Un retour du Retour salué par la réalisatrice et la productrice : "Il est heureux que le plus grand festival du monde ait pris le temps [de] vérifier minutieusement la véracité [des rumeurs autour du film]." "Il n'y a aucune plainte d'aucune sorte déposée contre Catherine Corsini, ni contre la production du film. La seule irrégularité constatée (...), que nous avons très tôt reconnue, est un manquement administratif, celui d'une scène non déclarée et donc non visée par la Commission des enfants du spectacle", se sont-elles défendues.
Mais la présence du film sur la Croisette, cette vitrine de prestige, dérange. Le collectif 50/50, qui œuvre pour la parité, l'égalité et la diversité dans le cinéma et l'audiovisuel, a notamment dénoncé dans un communiqué "un signal dévastateur envoyé aux victimes de violences sexistes et sexuelles" ainsi qu'"une manière de renforcer les connivences qui règnent dans [l'industrie du cinéma], et qui empêchent la libération apaisée de la parole sur ce sujet crucial."
Le microcosme du cinéma français s'est également agité.
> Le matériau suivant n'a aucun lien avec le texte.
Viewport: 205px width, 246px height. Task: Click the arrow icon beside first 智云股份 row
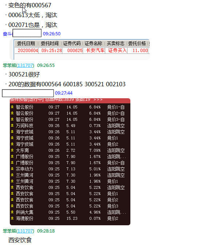12,107
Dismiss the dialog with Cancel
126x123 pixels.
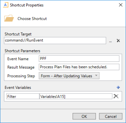[111, 117]
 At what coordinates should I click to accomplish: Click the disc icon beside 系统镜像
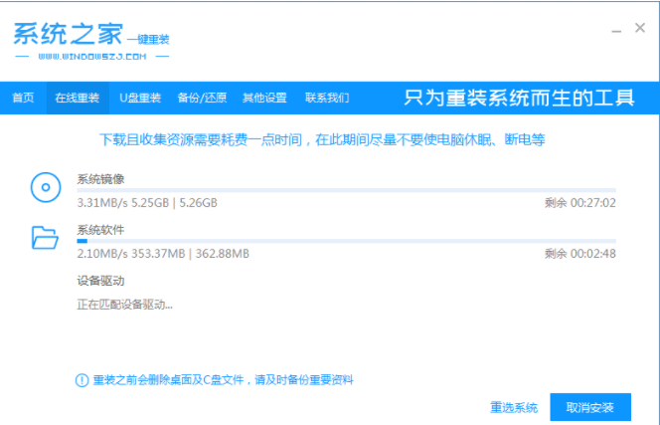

Marc Missonier, producteur de l'adaptation du livre Le Consentement, réalisée par Vanessa Filho, a vertement critiqué, sur Twitter, le film et le festival. "[Il] a donc décidé d'ignorer toutes les alertes et les manquements caractérisés (…). C'est aujourd'hui en toute connaissance de cause (…) que Thierry Frémaux choisit de prendre un film problématique en compétition, crachant à la figure de tous ceux qui pourraient avoir le courage de dénoncer des faits condamnables, et considérant finalement que ce n'est pas si grave. (…) Pour ce qui me concerne, mon choix est fait : #BoycottCannes."
Avant l'ouverture du grand raout du cinéma, le délégué général Thierry Frémaux a fait un point sur cette "histoire quand même assez complexe" à propos de laquelle le festival a procédé à "une enquête d'une semaine".
"Je ne sais pas ce qui a pu se passer sur ce tournage, pas autant qu'on l'a dit, on est quand même entre le procès en sorcellerie et la rumeur d'Orléans."
Thierry Frémaux, délégué général du Festival de Cannessur France Inter
"J'ai dit à la production et à la réalisatrice : 'défendez-vous parce qu'on va aller chercher vos accusateurs', et on a demandé aux accusateurs, qu'on ne connaît pas et qui ne se sont pas manifestés, de le faire... Voilà, donc je crois que tout va rentrer dans l'ordre, le film est très très bon", a-t-il conclu.